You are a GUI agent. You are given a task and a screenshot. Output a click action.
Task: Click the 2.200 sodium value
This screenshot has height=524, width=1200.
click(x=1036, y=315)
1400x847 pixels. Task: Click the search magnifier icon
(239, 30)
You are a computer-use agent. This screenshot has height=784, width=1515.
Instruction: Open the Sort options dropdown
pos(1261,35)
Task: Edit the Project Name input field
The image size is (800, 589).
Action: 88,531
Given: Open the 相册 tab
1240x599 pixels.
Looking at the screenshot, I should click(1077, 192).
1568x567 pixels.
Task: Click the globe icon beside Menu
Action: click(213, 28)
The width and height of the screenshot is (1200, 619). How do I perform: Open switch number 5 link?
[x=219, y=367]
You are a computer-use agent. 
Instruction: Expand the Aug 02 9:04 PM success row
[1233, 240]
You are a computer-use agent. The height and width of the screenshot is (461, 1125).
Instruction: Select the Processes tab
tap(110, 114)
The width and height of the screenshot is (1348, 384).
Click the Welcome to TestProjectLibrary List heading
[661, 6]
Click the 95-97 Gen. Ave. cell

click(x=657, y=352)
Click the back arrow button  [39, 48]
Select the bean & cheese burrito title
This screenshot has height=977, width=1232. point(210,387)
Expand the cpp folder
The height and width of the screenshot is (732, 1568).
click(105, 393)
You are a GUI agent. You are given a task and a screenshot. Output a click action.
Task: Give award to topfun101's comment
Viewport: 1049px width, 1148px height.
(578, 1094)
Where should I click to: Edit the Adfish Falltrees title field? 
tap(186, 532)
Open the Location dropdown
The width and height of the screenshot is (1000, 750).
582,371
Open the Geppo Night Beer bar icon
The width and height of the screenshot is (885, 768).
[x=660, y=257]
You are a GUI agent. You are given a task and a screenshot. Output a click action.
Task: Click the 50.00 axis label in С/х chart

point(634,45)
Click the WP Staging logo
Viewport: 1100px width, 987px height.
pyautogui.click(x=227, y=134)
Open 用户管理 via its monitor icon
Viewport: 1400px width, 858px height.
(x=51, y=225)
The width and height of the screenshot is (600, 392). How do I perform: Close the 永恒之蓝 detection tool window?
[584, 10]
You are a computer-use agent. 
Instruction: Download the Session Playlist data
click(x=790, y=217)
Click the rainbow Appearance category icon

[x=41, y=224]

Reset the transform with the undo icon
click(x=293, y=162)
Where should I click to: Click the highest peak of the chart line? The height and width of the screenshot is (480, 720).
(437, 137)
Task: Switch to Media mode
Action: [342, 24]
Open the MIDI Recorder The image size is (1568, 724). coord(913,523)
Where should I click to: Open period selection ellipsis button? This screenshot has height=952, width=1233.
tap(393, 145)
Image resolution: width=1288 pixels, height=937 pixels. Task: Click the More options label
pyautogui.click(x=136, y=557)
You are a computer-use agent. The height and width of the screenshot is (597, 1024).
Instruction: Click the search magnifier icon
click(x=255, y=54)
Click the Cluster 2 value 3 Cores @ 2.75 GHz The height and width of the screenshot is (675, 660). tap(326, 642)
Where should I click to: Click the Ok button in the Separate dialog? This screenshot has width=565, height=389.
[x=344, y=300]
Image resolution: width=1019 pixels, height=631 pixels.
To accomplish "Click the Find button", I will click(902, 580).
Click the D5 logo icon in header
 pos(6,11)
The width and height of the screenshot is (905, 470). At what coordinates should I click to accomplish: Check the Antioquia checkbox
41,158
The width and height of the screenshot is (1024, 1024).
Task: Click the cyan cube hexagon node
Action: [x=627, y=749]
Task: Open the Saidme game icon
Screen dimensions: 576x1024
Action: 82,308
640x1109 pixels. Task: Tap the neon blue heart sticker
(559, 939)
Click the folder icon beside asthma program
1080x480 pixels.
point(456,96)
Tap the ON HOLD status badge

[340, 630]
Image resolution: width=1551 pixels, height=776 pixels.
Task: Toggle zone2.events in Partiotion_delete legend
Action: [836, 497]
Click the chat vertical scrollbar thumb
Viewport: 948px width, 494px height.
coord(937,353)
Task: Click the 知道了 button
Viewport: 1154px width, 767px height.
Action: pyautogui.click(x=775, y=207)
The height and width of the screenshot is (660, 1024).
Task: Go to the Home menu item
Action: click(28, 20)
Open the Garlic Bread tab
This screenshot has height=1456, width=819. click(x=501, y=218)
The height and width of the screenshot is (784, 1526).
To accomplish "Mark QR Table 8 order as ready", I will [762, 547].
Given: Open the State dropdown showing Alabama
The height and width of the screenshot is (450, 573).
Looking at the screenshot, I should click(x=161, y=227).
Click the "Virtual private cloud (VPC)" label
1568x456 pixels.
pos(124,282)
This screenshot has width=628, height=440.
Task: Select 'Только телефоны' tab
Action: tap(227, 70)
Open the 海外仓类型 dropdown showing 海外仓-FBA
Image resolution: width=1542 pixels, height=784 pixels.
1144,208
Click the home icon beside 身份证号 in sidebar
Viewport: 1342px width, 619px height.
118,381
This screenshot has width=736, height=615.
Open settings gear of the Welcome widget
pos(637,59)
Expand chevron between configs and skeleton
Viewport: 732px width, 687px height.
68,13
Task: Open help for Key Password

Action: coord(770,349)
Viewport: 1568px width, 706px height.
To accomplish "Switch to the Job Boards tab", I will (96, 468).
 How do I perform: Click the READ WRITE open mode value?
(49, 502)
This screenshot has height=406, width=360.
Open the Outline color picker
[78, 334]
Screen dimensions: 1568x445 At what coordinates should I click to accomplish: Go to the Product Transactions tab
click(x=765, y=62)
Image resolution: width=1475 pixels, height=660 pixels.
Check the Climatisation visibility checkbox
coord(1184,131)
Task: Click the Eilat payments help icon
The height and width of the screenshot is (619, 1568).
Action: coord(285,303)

• [What you need to do] Whenever a line in the entries holds the word "will", copy that line.

• [Result]
To accomplish "Click the Find button", I will click(902, 580).
To accomplish "Mark QR Table 8 order as ready", I will [762, 547].
To accomplish "Switch to the Job Boards tab", I will (96, 468).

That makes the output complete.